- [Information provided]
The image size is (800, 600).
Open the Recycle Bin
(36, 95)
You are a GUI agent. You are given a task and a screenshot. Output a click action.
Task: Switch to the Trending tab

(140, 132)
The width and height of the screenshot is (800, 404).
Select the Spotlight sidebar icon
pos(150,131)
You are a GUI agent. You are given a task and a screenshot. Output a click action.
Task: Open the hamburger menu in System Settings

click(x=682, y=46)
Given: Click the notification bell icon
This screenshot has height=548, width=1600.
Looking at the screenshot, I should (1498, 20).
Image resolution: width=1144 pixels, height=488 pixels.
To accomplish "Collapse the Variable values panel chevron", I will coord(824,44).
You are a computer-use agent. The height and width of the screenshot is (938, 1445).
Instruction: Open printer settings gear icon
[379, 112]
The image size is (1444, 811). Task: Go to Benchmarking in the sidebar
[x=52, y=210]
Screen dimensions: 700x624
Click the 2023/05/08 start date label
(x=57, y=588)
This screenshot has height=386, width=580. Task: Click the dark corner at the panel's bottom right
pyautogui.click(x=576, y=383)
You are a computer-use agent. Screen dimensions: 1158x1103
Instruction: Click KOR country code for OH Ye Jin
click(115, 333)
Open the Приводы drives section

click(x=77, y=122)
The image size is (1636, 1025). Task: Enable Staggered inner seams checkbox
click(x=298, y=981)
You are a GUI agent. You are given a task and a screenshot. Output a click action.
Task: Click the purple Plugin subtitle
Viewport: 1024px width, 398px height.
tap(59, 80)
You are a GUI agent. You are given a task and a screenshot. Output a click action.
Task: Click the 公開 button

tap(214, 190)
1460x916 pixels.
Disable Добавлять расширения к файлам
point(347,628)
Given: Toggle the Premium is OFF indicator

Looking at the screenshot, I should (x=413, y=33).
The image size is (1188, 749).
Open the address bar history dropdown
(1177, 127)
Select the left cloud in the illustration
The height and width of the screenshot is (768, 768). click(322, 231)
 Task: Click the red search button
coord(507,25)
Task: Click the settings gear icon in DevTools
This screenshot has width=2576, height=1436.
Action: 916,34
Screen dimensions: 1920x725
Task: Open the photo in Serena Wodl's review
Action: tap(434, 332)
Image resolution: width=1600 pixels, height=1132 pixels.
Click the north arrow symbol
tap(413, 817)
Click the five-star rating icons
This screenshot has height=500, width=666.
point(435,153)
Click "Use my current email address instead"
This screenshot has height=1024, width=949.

- [Your instructions] Pick out and copy the lines of the entries that hold the string "computer".

- [Answer area]
You are a computer-use agent. The height and width of the screenshot is (938, 1445).
You are a computer-use agent. Screen dimensions: 1158x1103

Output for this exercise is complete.